— The records —
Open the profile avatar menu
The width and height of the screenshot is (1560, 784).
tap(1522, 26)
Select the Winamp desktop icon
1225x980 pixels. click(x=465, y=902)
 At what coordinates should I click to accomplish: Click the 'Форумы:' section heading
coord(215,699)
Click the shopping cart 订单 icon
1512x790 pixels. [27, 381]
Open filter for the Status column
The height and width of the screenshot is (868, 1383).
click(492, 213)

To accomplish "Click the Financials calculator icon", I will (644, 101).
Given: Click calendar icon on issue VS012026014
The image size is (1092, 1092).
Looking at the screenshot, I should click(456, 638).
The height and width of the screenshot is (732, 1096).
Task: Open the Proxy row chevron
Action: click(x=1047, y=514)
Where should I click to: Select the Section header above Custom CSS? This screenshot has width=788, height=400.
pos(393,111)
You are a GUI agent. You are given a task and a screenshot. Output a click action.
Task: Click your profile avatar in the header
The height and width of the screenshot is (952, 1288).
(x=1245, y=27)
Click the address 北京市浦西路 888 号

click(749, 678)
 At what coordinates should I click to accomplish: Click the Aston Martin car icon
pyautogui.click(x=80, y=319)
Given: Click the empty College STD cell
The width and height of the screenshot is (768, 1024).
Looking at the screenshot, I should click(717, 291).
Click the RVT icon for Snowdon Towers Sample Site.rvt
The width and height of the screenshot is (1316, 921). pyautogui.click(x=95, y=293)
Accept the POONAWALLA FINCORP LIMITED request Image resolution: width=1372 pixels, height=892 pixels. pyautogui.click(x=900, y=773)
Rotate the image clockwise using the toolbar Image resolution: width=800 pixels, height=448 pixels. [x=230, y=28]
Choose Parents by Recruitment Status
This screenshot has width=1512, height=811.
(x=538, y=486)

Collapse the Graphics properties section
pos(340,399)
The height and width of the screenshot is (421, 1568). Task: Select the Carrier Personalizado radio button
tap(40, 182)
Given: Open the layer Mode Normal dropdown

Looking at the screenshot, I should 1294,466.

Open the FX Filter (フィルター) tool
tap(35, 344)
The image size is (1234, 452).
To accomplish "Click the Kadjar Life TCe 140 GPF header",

— Description of the task —
Copy out every one of the records above, word for word and line for line.

— Result of the exercise —
Open the profile avatar menu
The width and height of the screenshot is (1560, 784).
tap(1522, 26)
Select the Winamp desktop icon
1225x980 pixels. click(x=465, y=902)
 At what coordinates should I click to accomplish: Click the 'Форумы:' section heading
coord(215,699)
Click the shopping cart 订单 icon
1512x790 pixels. [27, 381]
Open filter for the Status column
The height and width of the screenshot is (868, 1383).
click(492, 213)

To accomplish "Click the Financials calculator icon", I will (644, 101).
Given: Click calendar icon on issue VS012026014
The image size is (1092, 1092).
Looking at the screenshot, I should click(456, 638).
The height and width of the screenshot is (732, 1096).
Task: Open the Proxy row chevron
Action: click(x=1047, y=514)
Where should I click to: Select the Section header above Custom CSS? This screenshot has width=788, height=400.
pos(393,111)
You are a GUI agent. You are given a task and a screenshot. Output a click action.
Task: Click your profile avatar in the header
The height and width of the screenshot is (952, 1288).
(x=1245, y=27)
Click the address 北京市浦西路 888 号

click(749, 678)
 At what coordinates should I click to accomplish: Click the Aston Martin car icon
pyautogui.click(x=80, y=319)
Given: Click the empty College STD cell
The width and height of the screenshot is (768, 1024).
Looking at the screenshot, I should click(717, 291).
Click the RVT icon for Snowdon Towers Sample Site.rvt
The width and height of the screenshot is (1316, 921). pyautogui.click(x=95, y=293)
Accept the POONAWALLA FINCORP LIMITED request Image resolution: width=1372 pixels, height=892 pixels. pyautogui.click(x=900, y=773)
Rotate the image clockwise using the toolbar Image resolution: width=800 pixels, height=448 pixels. [x=230, y=28]
Choose Parents by Recruitment Status
This screenshot has width=1512, height=811.
(x=538, y=486)

Collapse the Graphics properties section
pos(340,399)
The height and width of the screenshot is (421, 1568). Task: Select the Carrier Personalizado radio button
tap(40, 182)
Given: Open the layer Mode Normal dropdown

Looking at the screenshot, I should 1294,466.

Open the FX Filter (フィルター) tool
tap(35, 344)
The image size is (1234, 452).
To accomplish "Click the Kadjar Life TCe 140 GPF header",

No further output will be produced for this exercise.